Stress-induced suppression of luteinizing hormone concentrations in wild baboons: role of opiates.

Numerous stressors disrupt male reproductive physiology; previous studies of a population of wild baboons, living freely in a national park in East Africa, indicated that the stress of anesthetization by phencyclidine darting decreased both LH secretion and testicular sensitivity to LH. This study was undertaken to determine the mechanism(s) of the decreased LH secretion in these animals. Neither stress-induced glucocorticoid nor catecholamine release was responsible, since neither blockade of glucocorticoid secretion with the adrenal steroidogenesis inhibitor metyrapone nor blockade of catecholamine secretion with the sympathetic ganglionic blocking drug chlorisondamine prevented the stress-induced decline in serum LH concentrations.

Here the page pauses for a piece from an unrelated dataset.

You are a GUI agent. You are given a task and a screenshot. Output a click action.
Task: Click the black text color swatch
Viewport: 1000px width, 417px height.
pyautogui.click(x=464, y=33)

Administration of the opiate receptor antagonist naloxone (0.5 mg/kg BW), however, not only prevented the decline, but also transiently elevated serum LH concentrations, suggesting that opiates play a role in tonic as well as stress-induced decreases in LH secretion. Administration of a small dose of naloxone (0.03 mg/kg BW) commensurate with occupancy of only mu-opiate receptors slowed the stress-induced decline in LH concentrations, as did administration of the kappa-receptor antagonist MR 1452. These data suggest that opiates inhibit LH release via the combined occupancy of both mu- and kappa-receptors.